Magalhães, of the Functional and Bioinformatic Genomics Laboratory (IOC/Fiocruz), is on her first trip. She is more focused on metagenomics, the analysis of the genome of all microorganisms sampled. Together with Gomes, she emphasized that the results “are not only useful for our own labs, but also for all Fioantar laboratories”.

Three months at sea

While Gomes and Magalhães work at the station, Ogrzewalska and Moreira will remain on board.

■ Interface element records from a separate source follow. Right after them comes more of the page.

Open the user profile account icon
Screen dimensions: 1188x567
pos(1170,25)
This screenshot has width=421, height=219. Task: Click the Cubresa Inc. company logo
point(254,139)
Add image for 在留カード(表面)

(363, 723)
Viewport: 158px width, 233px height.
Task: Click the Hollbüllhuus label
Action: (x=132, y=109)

This is Ogrzewalska’s second time, and she hopes to do more this time: during her first trip, in December 2019, the fall of a Chilean airplane forced the Brazilian ship to make a detour to help with the search and rescue operations, shortening the time available for sample collecting. “We now know that absolutely anything can happen”, she said. A researcher of the Laboratory of Respiratory Viruses and Measles (IOC/Fiocruz), she will be looking for the Influenza virus in the feces of birds and marine mammals. In her previous expedition, she found the H11N2 virus on Penguin Island. She now intends to compare the results.

Moreira works at the Mycology Laboratory (INI/Fiocruz) and will be searching for fungi and doing bioprospecting for therapeutic and industrial uses. The group has already identified pathogenic fungi in the region for the first time, and their results are unprecedented. He is also reigning in his expectations and mentioned that Antarctica is “ruled by weather conditions”. The researcher hopes that the weather is helpful enough to go to the Aspas (Especially Protected Antarctic Areas), the ones least subject to human interference.

Remaining on board a ship for that long is also a psychological challenge. It means months without seeing their families and long periods without communication with the outside world. “It is a very restricted space, in the company of people you don’t know. You need to turn on your side to leave your bed, without actually getting your body up. But everyone’s very professional about it”, says Ogrzewalska. “I love doing field research, so I don’t mind.” She is expected to return to Brazil in late December, while Moreira will likely return to the station and come back home with the rest of the group in mid-February.

Climber researcher is on his fourth expedition

January will be the turn of Martha Brandão and Roberto Vilela, two Antarctica veterans. Brandão has been there twice. Vilela is on his first trip there as a researcher, although he’s been to the continent six other times... as a mountain climber hired by the Brazilian Navy.

Martha Brandão and Roberto Vilela: veterans at Antarctica (Photo: Paulo Lara)

“An Antarctic climber is responsible for safety during travel, especially on ice. Glaciers have large cracks hidden by snow. We need to be ‘roped’ while we move around. A lot of people have disappeared in Antarctica because of these cracks”, says Vilela, who works at the Laboratory of Biology and Parasitology of Reservoir Wild Mammals.

Brandão, of the Paleoparasitology Laboratory (Ensp/Fiocruz), and Vilela hope to identify the biodiversity of helminths, worms also present in birds, seals and sea lions, of which very little is known. Helminths likely developed in South America and in Africa, and then migrated to Antarctica. It is, therefore, possible to find “relatives” in other places.

“Thanks to these worms I know which type of fish the penguins are eating, I can talk about environmental health”, observed Brandão. “Our group has an integrated vision, and this is our differential. Those who travel to Antarctica to study pinnipeds (the order of aquatic mammals that includes seals, sea lions and walruses) usually study exclusively these animals. We have this differential aspect of also studying viruses, helminths, fungi, and the way all these pathogens circulate. It is a more integrated view”, she concluded.